I am a cuckoo teacher.
I know this because Alisha told me.

Friday was the last day before break. It was the last day I taught under the Bloomberg regime.

Thursday three administrators and a dean visited the fourth period self contained geometry class.Well the dean actually didn't come inside. He just stood outside the room while two girls yelled at him. I put the poster over the window in the door. We were working on perpendicular lines and slopes. Even I know that two girls cursing out a dean is more interesting than perpendicular lines and slopes, but hey I got the message that we are supposed to teach bell to bell.

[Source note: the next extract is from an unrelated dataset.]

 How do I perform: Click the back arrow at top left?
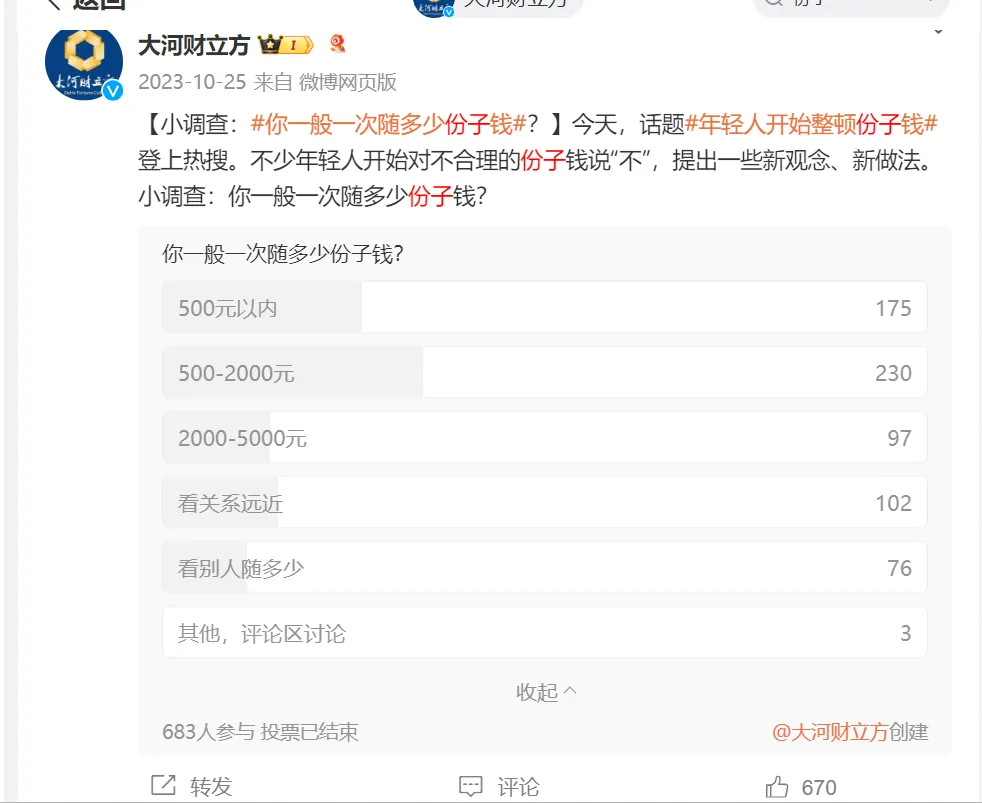(54, 5)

Teaching bell to bell means that if you are going to be paid and subsequently evaluated on your teaching than that's all you should be doing in between the bells that signal the start and end of the period. As the break approaches the whole concept can be extended to teaching right up to the moment the last bell of 2013 rings.

Yeah right! Thursday's class went something like this, two girls yelled continously at dean for ten minutes in front of the classroom door. I placed poster chart paper in front of the door window- therefore cutting off the visual if not the audio signal. One administrator came in and told me not to place anything over my window- ostensibly so he can be assured I am actually teaching between the bells I took down poster. Second administrator comes in and asks why I was holding the poster chart paper, which was blank, since I did not choose to write any notes on it while it was hiding the hallway show. Oh- I told her I only used it to block the view of chaos. Oh- she says- if there are problems in the hall I should call the dean and not cover the window. (The problem in the hall was the dean but I hardly saw the point in mentioning that- I was teaching.) She closed the door with the window now completely unblocked. A minute later the principal walked in, I expected another discussion about covering the window. I was wrong. He only wanted to know where our garbage pail is so he could throw out a plastic soda bottle he found in the hallway.

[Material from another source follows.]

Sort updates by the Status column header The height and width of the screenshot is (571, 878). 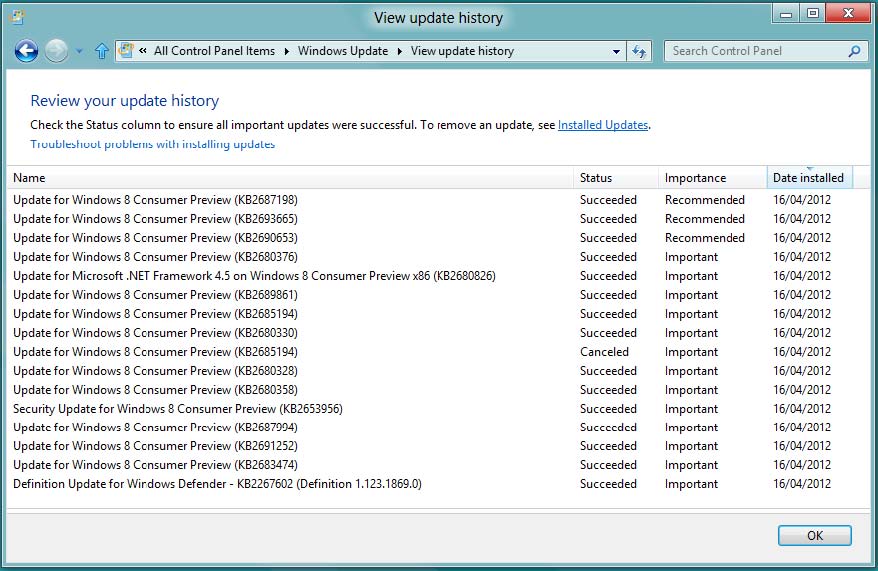tap(596, 178)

And I'm supposed to teach continuously.

I am tired of slopes and perpendicular lines. We have been working on them for a week. I am still not convinced anyone actually gets the relationship. This is the class that still needs to discuss which axis is the x and which is the y. This is the class that has difficulty placing a ruler between two points and holding it steady to connect the points to create a line. I spoke with the assistant principal for special ed the night before at a holiday celebration and after a couple of glasses of wine confessed that I doubted the concept that enough rigor was enough to make members of this group master the content of high school geometry while I totally ignored the skills and talents that they did possess, (Kindness, humor, tenacity and creativity – all aspects of the class makeup – all not particularly useful in mastering the Common Core college preparatory geometry standards) She said, but if it helped them receive a high school diploma then that would help them in life. She said it with little conviction, she too had had a few drinks. (The conundrum here is that I will pass out passing grades, its easier than writing a justification for large number of failures, which we euphemistically call “scholarship reports”- but it will not help my very needy students to obtain the high school diploma, because there are all sorts of obstacles, mainly the Regents or exit exams in all the subjects that they cannot surmount).

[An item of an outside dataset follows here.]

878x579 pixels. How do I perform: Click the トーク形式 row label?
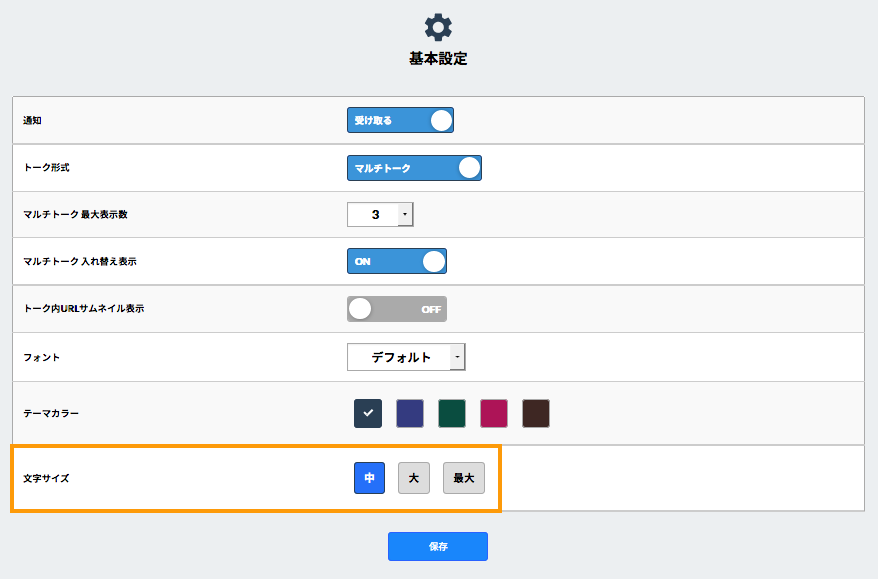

On Friday I pass out coordinate grids with instructions on how to plot a Santa Claus. The paraprofessional works very hard on hers. The rest of us chat.
Alisha tells me I am a cuckoo teacher.
I rise to the bait and ask why?

And Alisha enumerates. I sing, I dance, I hop around (I was hopping around the floor tiles the first day we did slope- this to illustrate the concept of rise and run). I lay on the floor. (Fred was agitated one day, came into the room and said he was going to lay someone out flat, I laid down on the floor and said- oh you mean like this? Fred sat down and started to copy the notes- agitation under control).
When someone says “I'm bored,” I do the The ol' soft shoe (give me the old soft shoe that any girl can do, a one, a two a doodly doodly do) that Ms Bee taught me a half century ago when I took tap lessons. Giovani comes to class twice a week, settles in and immediately says “Miss, I'm bored,” Just to check that it still works.

Maybe Alisha is right.
I am a cuckoo teacher.
I keep trying to teach geometry.
From bell to bell.

Though its tough to compete with the show in the hall.